Task description
According to the text on the Molotov Line, how many fortified regions made up the line?

The so-called Molotov Line (, Liniya Molotova) comprised a system of border fortified regions built in the Soviet Union in the years 1940–1941 along its new western borders. These border revisions resulted of the occupation of the Baltic States, Eastern Poland and Bessarabia in 1940.

Description 
The line stretched from the Baltic Sea to the Carpathian Mountains. It was made up of thirteen fortified regions, most covering about 100 km of the border, and formed a part of the larger Soviet defence network along its western borders, stretching from the Arctic Ocean to the Black Sea.

Each fortified region ( or UR) consisted of a large number of concrete bunkers (pillboxes) armed with machine-guns, antitank guns and artillery. The bunkers were built in groups for mutual support, each group forming a centre of resistance. A dedicated military unit was permanently assigned to man each region.

When the Axis powers attacked the Soviet Union on June 22, 1941 (Operation Barbarossa), most of the line remained unfinished, and hence posed a negligible obstacle to the invading forces.  Only the four southernmost regions, partly completed, were able to hamper the advance of the Wehrmacht for a few days. (The Brest Fortress resisted much longer, but it was an older fortification, and technically not part of the Molotov line).

The ruins of these fortifications, many of them well preserved, can be found today in Lithuania, Poland, Belarus and Ukraine. The modern borders are somewhat different from the borders in 1941, and hence some sections of the line do not lie in border zones and are easily accessible.  On the other hand, other sections do lie right along the modern Polish-Ukrainian, Polish-Belarusian and Lithuanian-Russian borders, so access to them may still be restricted for reasons of border security.

In Lithuania the line consisted of four fortified regions:
 1. Telšiai fortified region (line from Palanga to Judrėnai, 75 kilometers, 8 centers of resistance, 23 bunkers built and 366 under construction on June 22, 1941).
 2. Šiauliai fortified region (line from Pajūris to Jurbarkas, 90 kilometers, 6 centers of resistance, 27 bunkers built and 403 under construction).
 3. Kaunas fortified region (line from Jurbarkas to Kalvarija, 105 kilometers, 10 centers of resistance, 31 bunkers built and 599 under construction).

Supplied entries

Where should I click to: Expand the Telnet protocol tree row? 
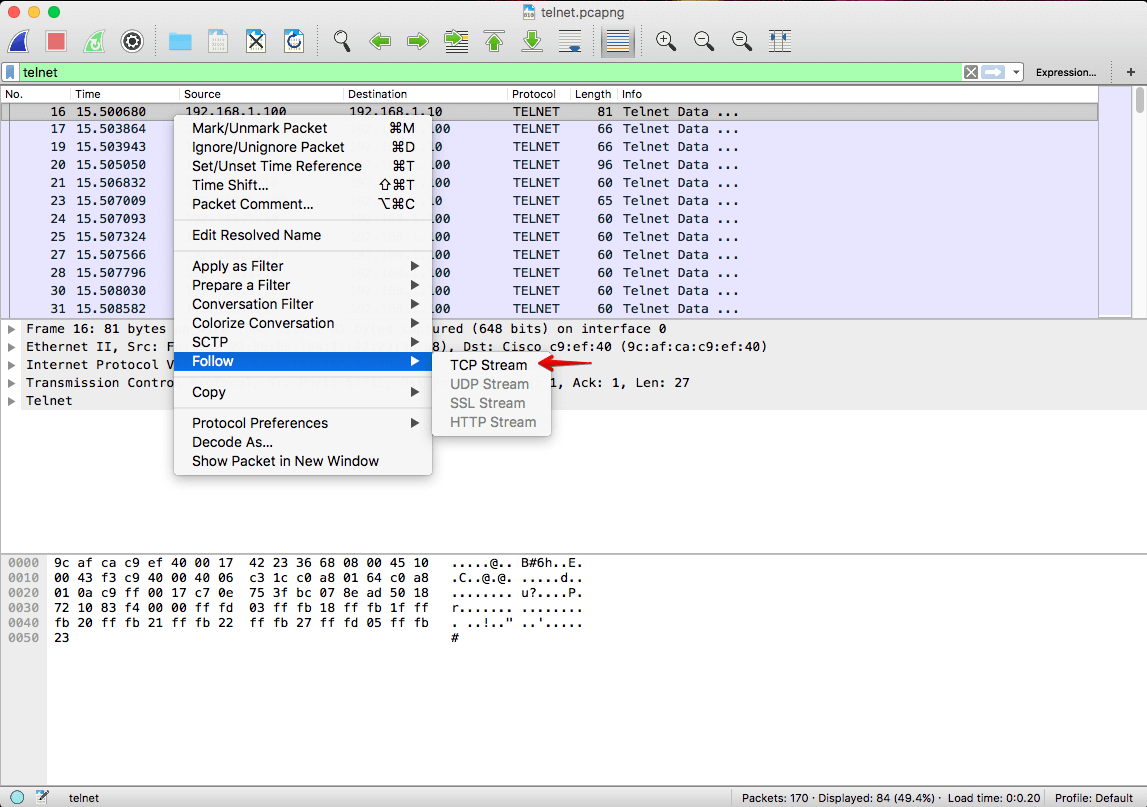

---

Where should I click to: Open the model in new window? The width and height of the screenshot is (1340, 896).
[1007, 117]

---

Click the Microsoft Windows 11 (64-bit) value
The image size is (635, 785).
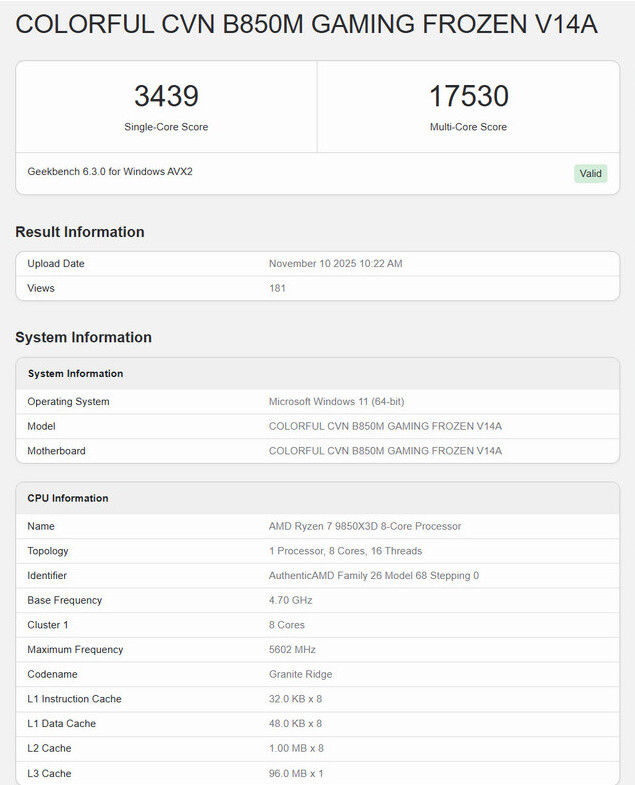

Exercise solution
Thirteen fortified regions.